**Data lines:**
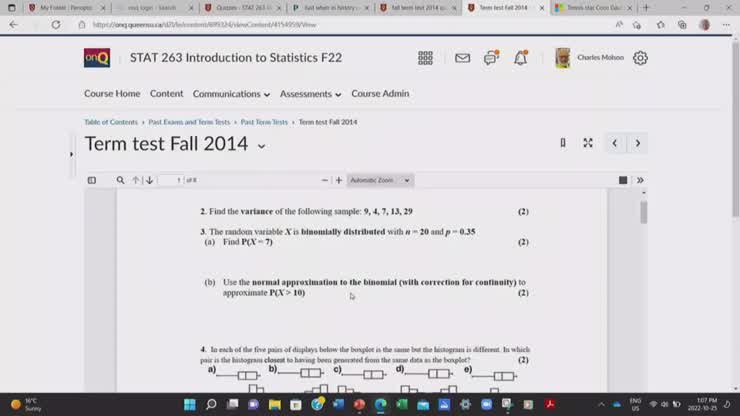Click the PDF find magnifier icon

121,180
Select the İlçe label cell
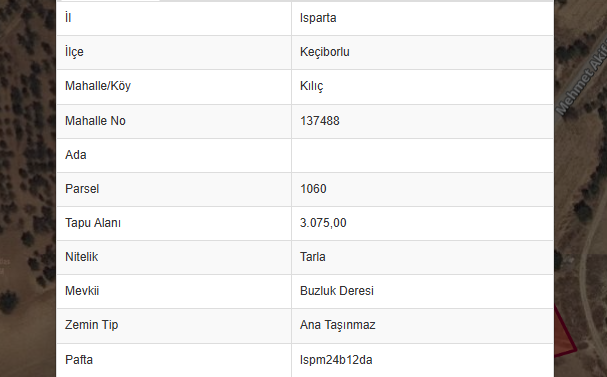607x377 pixels. tap(174, 52)
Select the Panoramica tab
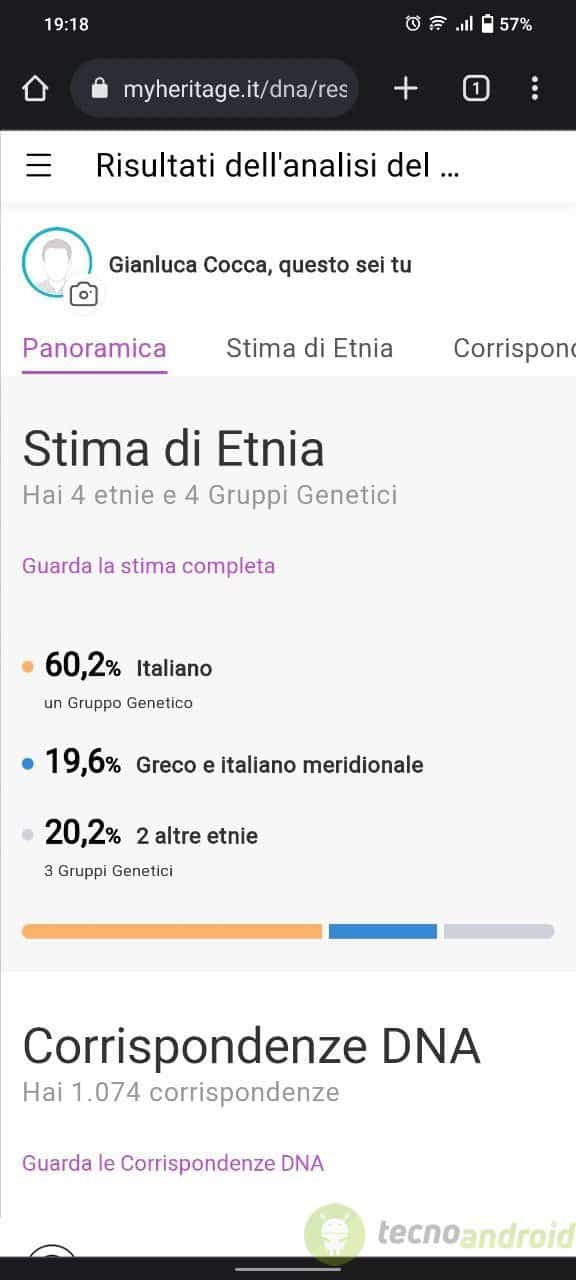The image size is (576, 1280). point(94,348)
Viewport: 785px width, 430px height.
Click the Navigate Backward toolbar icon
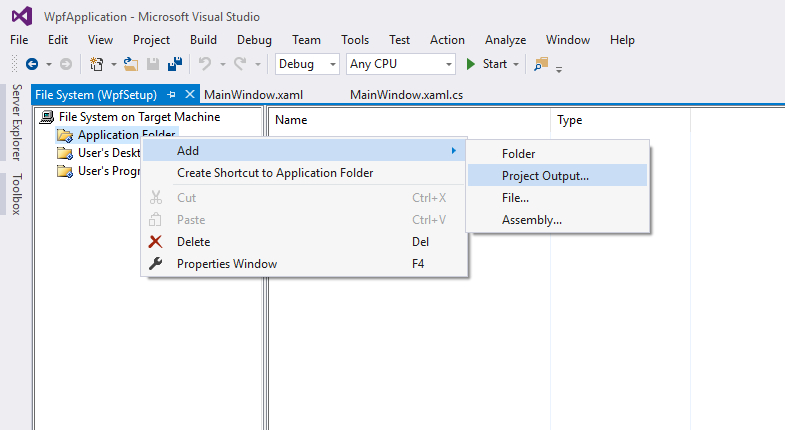32,64
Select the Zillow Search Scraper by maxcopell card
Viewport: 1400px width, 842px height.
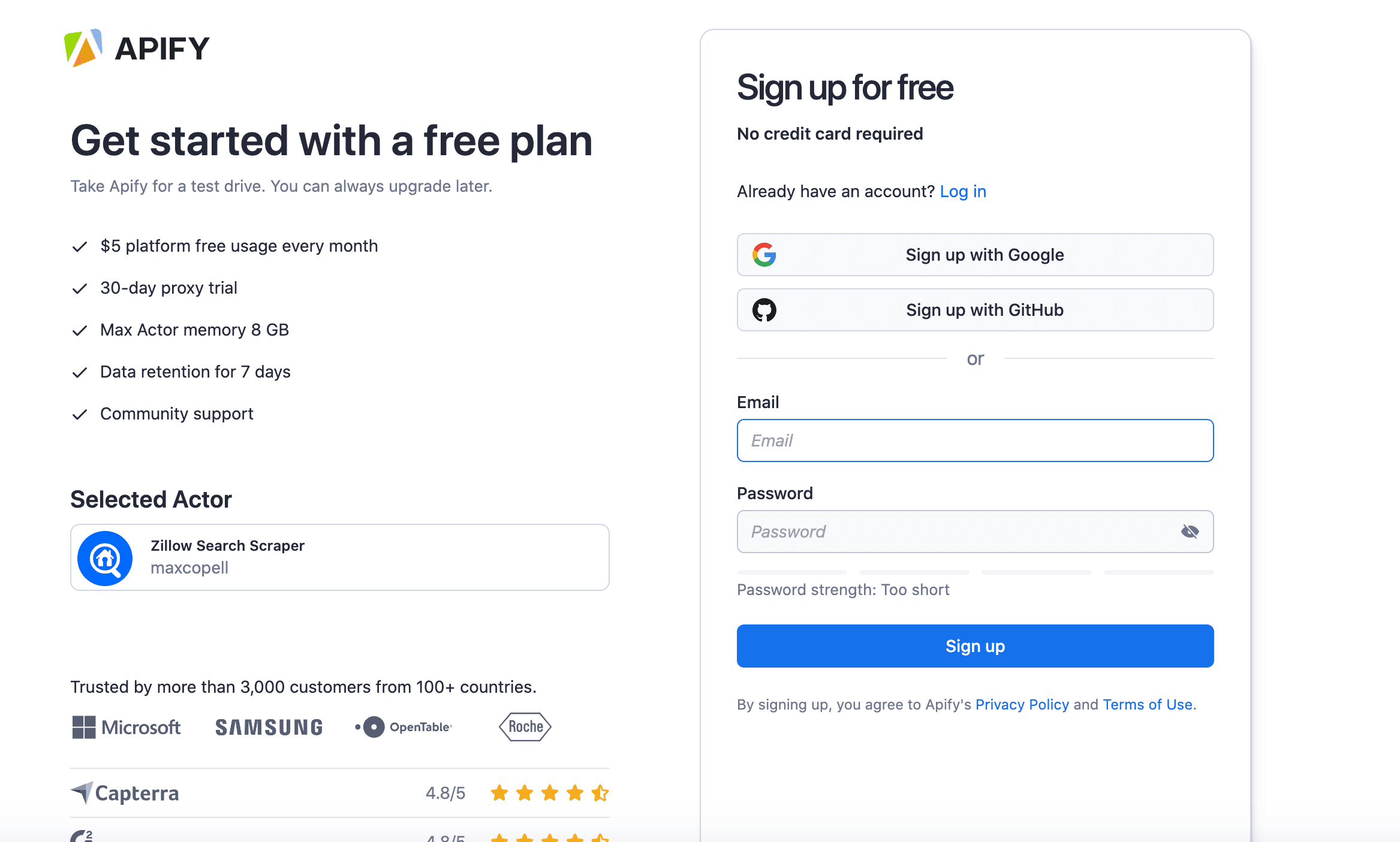(340, 557)
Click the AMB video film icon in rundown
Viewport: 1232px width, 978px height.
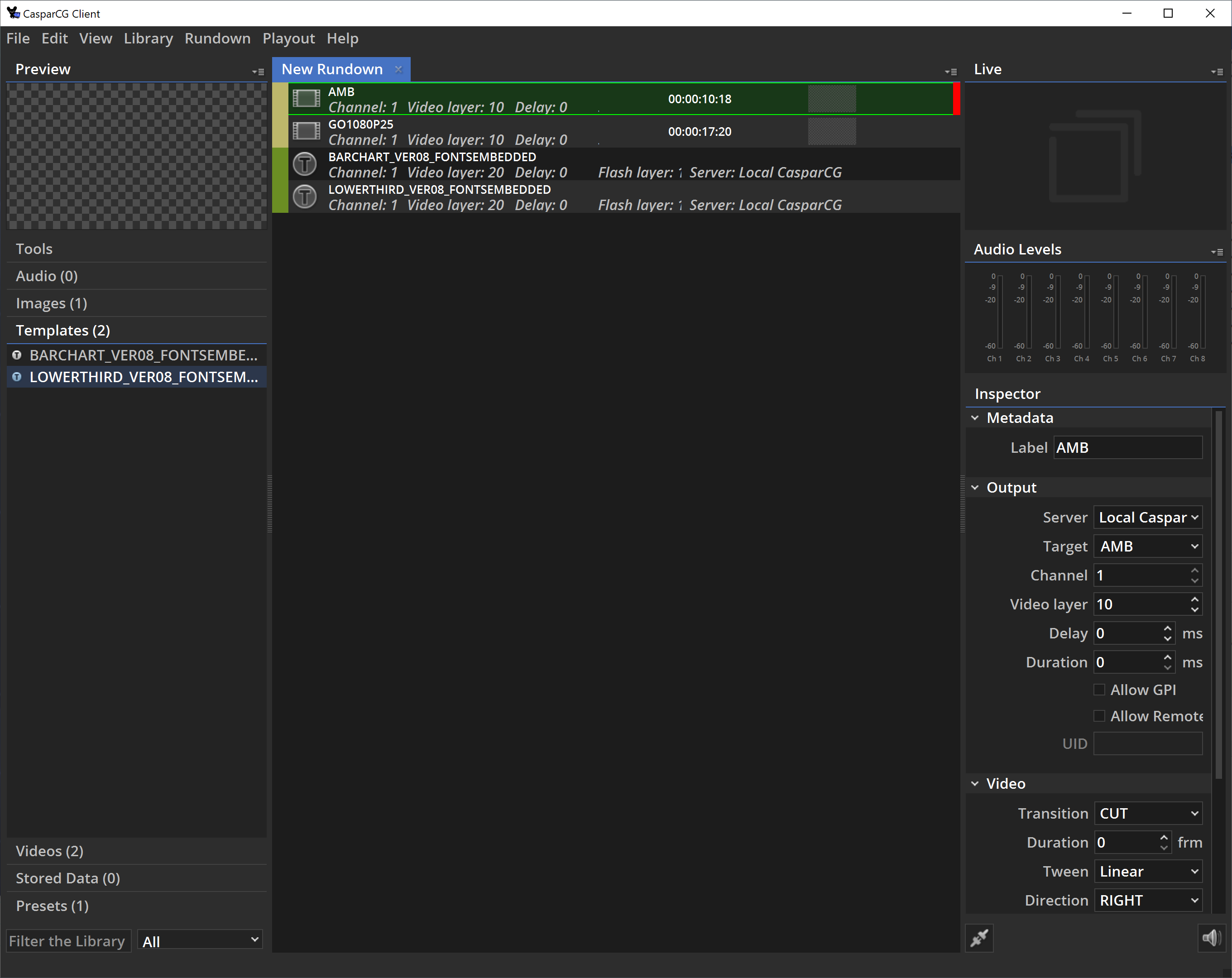[306, 99]
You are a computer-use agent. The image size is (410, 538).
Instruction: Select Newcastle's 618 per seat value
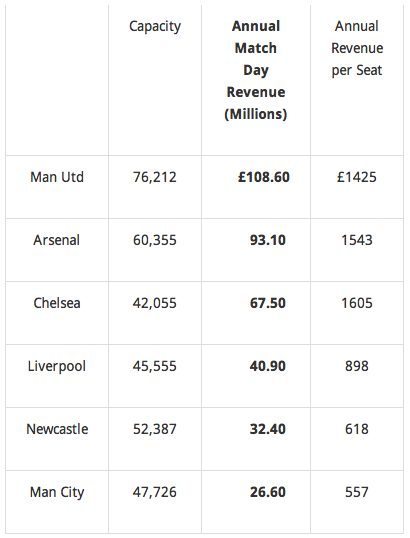tap(357, 429)
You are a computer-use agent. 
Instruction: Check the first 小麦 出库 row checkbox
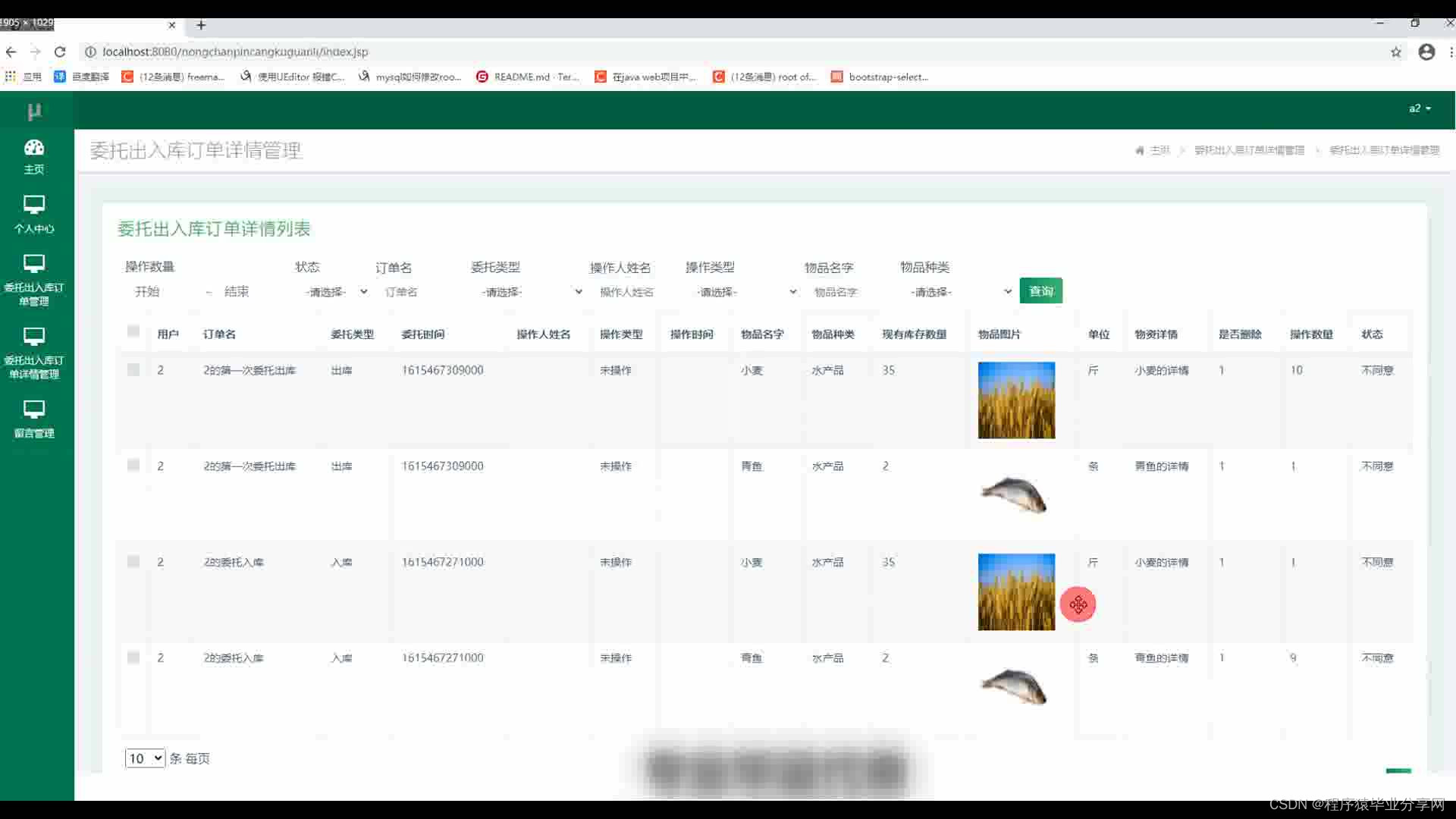133,370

**Set task:**
Rewrite the rows from the line containing "Select the Zillow" through the last row, inclusive, as a JSON list of strings with one string per line and no blank lines. Leave out the pictures.

**Written solution:**
[
  "Select the Zillow Search Scraper by maxcopell card",
  "Viewport: 1400px width, 842px height.",
  "(340, 557)",
  "Click the AMB video film icon in rundown",
  "Viewport: 1232px width, 978px height.",
  "[306, 99]",
  "You are a computer-use agent. The image size is (410, 538).",
  "Instruction: Select Newcastle's 618 per seat value",
  "tap(357, 429)",
  "You are a computer-use agent. ",
  "Instruction: Check the first 小麦 出库 row checkbox",
  "133,370"
]